===== SOURCE DATA =====

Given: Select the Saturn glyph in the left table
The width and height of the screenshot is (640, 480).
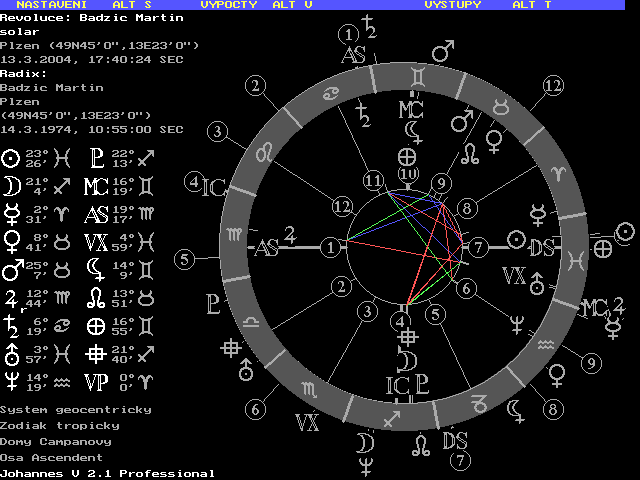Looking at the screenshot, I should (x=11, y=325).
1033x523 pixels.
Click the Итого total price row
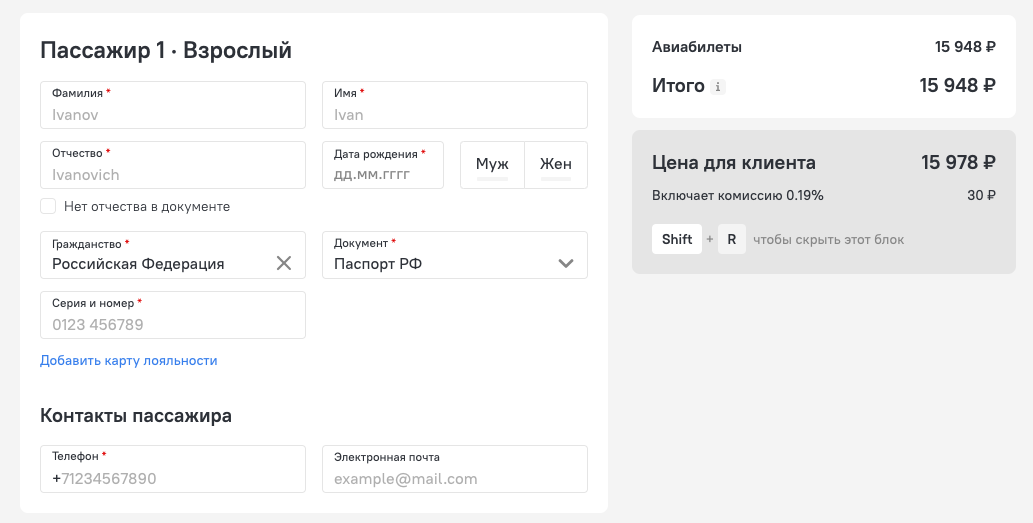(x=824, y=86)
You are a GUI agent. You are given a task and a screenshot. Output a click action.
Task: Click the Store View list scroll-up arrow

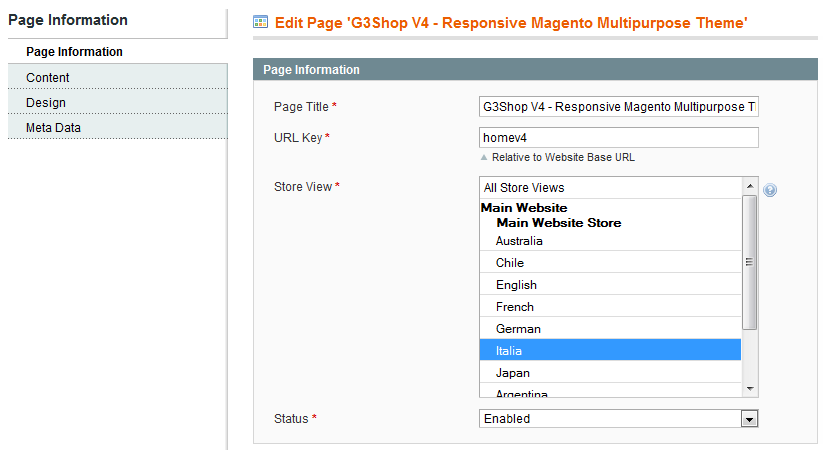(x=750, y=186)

=====
===== SOURCE DATA =====

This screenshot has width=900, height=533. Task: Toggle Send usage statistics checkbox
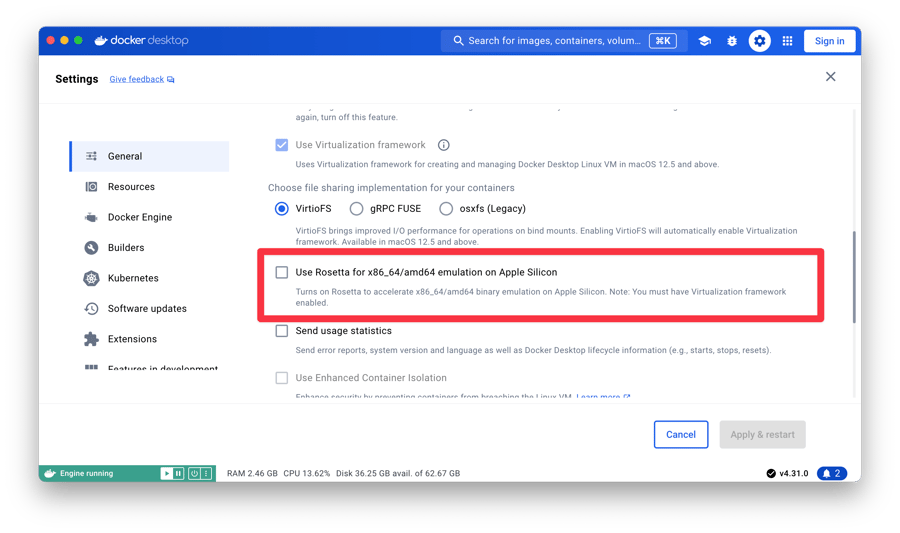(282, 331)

=====
===== SOURCE DATA =====

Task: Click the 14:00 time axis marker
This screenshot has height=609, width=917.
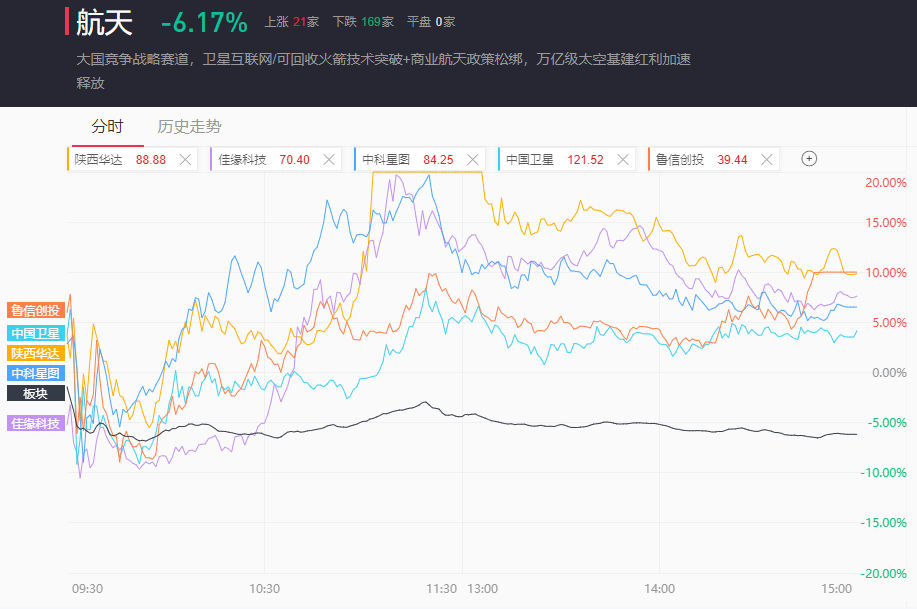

=====

WHAT YOU WILL DO:
Out of the records above, return only the lines from the one with "Given: Select the" through the one with "You are a GUI", exactly, and none of the pictures.

WRITTEN REPLY:
Given: Select the Saturn glyph in the left table
The width and height of the screenshot is (640, 480).
Looking at the screenshot, I should (x=11, y=325).
1033x523 pixels.
Click the Итого total price row
(x=824, y=86)
You are a GUI agent. You are given a task and a screenshot. Output a click action.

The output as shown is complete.